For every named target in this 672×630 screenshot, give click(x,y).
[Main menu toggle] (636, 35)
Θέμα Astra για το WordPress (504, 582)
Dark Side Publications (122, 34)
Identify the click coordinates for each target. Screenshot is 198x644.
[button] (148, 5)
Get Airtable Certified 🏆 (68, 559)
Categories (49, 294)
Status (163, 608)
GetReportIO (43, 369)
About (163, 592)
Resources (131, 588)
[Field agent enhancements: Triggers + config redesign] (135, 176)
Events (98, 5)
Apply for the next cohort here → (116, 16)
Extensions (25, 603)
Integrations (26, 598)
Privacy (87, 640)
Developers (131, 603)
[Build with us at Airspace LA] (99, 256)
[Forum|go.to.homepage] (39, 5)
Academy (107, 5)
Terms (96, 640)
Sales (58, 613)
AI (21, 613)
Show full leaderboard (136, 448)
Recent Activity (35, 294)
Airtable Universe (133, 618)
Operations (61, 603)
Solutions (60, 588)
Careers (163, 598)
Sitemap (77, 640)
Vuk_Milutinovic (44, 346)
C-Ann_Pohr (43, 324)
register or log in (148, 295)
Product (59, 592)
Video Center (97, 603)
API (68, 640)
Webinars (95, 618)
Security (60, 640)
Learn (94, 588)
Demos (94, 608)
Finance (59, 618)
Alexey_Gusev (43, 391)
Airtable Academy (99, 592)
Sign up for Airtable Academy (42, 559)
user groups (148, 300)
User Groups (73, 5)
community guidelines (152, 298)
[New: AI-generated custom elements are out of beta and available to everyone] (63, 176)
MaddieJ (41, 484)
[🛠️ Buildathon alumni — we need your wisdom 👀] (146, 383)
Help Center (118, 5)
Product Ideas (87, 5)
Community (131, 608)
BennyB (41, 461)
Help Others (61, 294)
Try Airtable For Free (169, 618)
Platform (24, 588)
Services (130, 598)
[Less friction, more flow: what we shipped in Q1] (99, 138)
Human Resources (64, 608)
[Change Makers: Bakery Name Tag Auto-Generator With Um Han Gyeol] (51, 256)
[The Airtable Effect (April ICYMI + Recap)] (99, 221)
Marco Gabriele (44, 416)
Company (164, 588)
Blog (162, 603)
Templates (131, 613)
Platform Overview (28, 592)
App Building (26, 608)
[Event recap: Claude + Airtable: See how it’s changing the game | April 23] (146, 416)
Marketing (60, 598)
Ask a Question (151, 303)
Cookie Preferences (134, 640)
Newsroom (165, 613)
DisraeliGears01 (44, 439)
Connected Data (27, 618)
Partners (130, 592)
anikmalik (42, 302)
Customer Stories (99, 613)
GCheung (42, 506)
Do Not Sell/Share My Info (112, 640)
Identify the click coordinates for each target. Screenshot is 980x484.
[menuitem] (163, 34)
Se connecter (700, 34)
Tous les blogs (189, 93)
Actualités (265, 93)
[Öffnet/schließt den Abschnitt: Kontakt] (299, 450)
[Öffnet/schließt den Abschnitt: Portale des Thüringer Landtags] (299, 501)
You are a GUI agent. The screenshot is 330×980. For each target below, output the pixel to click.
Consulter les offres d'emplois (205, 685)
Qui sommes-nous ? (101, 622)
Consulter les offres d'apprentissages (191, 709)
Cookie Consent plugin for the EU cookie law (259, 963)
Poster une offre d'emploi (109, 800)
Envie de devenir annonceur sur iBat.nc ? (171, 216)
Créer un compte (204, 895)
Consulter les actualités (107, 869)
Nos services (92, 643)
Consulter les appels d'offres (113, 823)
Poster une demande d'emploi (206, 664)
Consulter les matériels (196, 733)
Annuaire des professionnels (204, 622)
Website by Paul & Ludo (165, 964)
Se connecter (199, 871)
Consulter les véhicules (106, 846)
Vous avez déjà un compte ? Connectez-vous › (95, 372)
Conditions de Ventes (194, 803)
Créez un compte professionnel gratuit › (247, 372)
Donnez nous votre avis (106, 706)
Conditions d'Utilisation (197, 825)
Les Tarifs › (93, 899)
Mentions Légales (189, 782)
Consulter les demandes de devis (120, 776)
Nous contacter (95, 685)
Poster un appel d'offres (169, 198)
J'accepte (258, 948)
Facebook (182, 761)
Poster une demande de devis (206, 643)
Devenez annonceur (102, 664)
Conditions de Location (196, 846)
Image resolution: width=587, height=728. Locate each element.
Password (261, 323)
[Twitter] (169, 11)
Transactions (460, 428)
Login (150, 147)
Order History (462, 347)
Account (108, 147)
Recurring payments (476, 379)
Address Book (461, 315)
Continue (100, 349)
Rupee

========================================

## DIRECTION
Rewrite every line of the listing above as a numbered list, omitting any blank lines.

## TASK SOLUTION
1. For every named target in this 672×630 screenshot, give click(x,y).
2. [Main menu toggle] (636, 35)
3. Θέμα Astra για το WordPress (504, 582)
4. Dark Side Publications (122, 34)
5. Identify the click coordinates for each target. Screenshot is 198x644.
6. [button] (148, 5)
7. Get Airtable Certified 🏆 (68, 559)
8. Categories (49, 294)
9. Status (163, 608)
10. GetReportIO (43, 369)
11. About (163, 592)
12. Resources (131, 588)
13. [Field agent enhancements: Triggers + config redesign] (135, 176)
14. Events (98, 5)
15. Apply for the next cohort here → (116, 16)
16. Extensions (25, 603)
17. Integrations (26, 598)
18. Privacy (87, 640)
19. Developers (131, 603)
20. [Build with us at Airspace LA] (99, 256)
21. [Forum|go.to.homepage] (39, 5)
22. Academy (107, 5)
23. Terms (96, 640)
24. Sales (58, 613)
25. AI (21, 613)
26. Show full leaderboard (136, 448)
27. Recent Activity (35, 294)
28. Airtable Universe (133, 618)
29. Operations (61, 603)
30. Solutions (60, 588)
31. Careers (163, 598)
32. Sitemap (77, 640)
33. Vuk_Milutinovic (44, 346)
34. C-Ann_Pohr (43, 324)
35. register or log in (148, 295)
36. Product (59, 592)
37. Video Center (97, 603)
38. API (68, 640)
39. Webinars (95, 618)
40. Security (60, 640)
41. Learn (94, 588)
42. Demos (94, 608)
43. Finance (59, 618)
44. Alexey_Gusev (43, 391)
45. Airtable Academy (99, 592)
46. Sign up for Airtable Academy (42, 559)
47. user groups (148, 300)
48. User Groups (73, 5)
49. community guidelines (152, 298)
50. [New: AI-generated custom elements are out of beta and available to everyone] (63, 176)
51. MaddieJ (41, 484)
52. [🛠️ Buildathon alumni — we need your wisdom 👀] (146, 383)
53. Help Center (118, 5)
54. Product Ideas (87, 5)
55. Community (131, 608)
56. BennyB (41, 461)
57. Help Others (61, 294)
58. Try Airtable For Free (169, 618)
59. Platform (24, 588)
60. Services (130, 598)
61. [Less friction, more flow: what we shipped in Q1] (99, 138)
62. Human Resources (64, 608)
63. [Change Makers: Bakery Name Tag Auto-Generator With Um Han Gyeol] (51, 256)
64. [The Airtable Effect (April ICYMI + Recap)] (99, 221)
65. Marco Gabriele (44, 416)
66. Company (164, 588)
67. Blog (162, 603)
68. Templates (131, 613)
69. Platform Overview (28, 592)
70. App Building (26, 608)
71. [Event recap: Claude + Airtable: See how it’s changing the game | April 23] (146, 416)
72. Marketing (60, 598)
73. Ask a Question (151, 303)
74. Cookie Preferences (134, 640)
75. Newsroom (165, 613)
76. DisraeliGears01 (44, 439)
77. Connected Data (27, 618)
78. Partners (130, 592)
79. anikmalik (42, 302)
80. Customer Stories (99, 613)
81. GCheung (42, 506)
82. Do Not Sell/Share My Info (112, 640)
83. Identify the click coordinates for each target. Screenshot is 980x484.
84. [menuitem] (163, 34)
85. Se connecter (700, 34)
86. Tous les blogs (189, 93)
87. Actualités (265, 93)
88. [Öffnet/schließt den Abschnitt: Kontakt] (299, 450)
89. [Öffnet/schließt den Abschnitt: Portale des Thüringer Landtags] (299, 501)
90. You are a GUI agent. The screenshot is 330×980. For each target below, output the pixel to click.
91. Consulter les offres d'emplois (205, 685)
92. Qui sommes-nous ? (101, 622)
93. Consulter les offres d'apprentissages (191, 709)
94. Cookie Consent plugin for the EU cookie law (259, 963)
95. Poster une offre d'emploi (109, 800)
96. Envie de devenir annonceur sur iBat.nc ? (171, 216)
97. Créer un compte (204, 895)
98. Consulter les actualités (107, 869)
99. Nos services (92, 643)
100. Consulter les appels d'offres (113, 823)
101. Poster une demande d'emploi (206, 664)
102. Consulter les matériels (196, 733)
103. Annuaire des professionnels (204, 622)
104. Website by Paul & Ludo (165, 964)
105. Se connecter (199, 871)
106. Consulter les véhicules (106, 846)
107. Vous avez déjà un compte ? Connectez-vous › (95, 372)
108. Conditions de Ventes (194, 803)
109. Créez un compte professionnel gratuit › (247, 372)
110. Donnez nous votre avis (106, 706)
111. Conditions d'Utilisation (197, 825)
112. Les Tarifs › (93, 899)
113. Mentions Légales (189, 782)
114. Consulter les demandes de devis (120, 776)
115. Nous contacter (95, 685)
116. Poster un appel d'offres (169, 198)
117. J'accepte (258, 948)
118. Facebook (182, 761)
119. Poster une demande de devis (206, 643)
120. Devenez annonceur (102, 664)
121. Conditions de Location (196, 846)
122. Image resolution: width=587, height=728. Locate each element.
123. Password (261, 323)
124. [Twitter] (169, 11)
125. Transactions (460, 428)
126. Login (150, 147)
127. Order History (462, 347)
128. Account (108, 147)
129. Recurring payments (476, 379)
130. Address Book (461, 315)
131. Continue (100, 349)
132. Rupee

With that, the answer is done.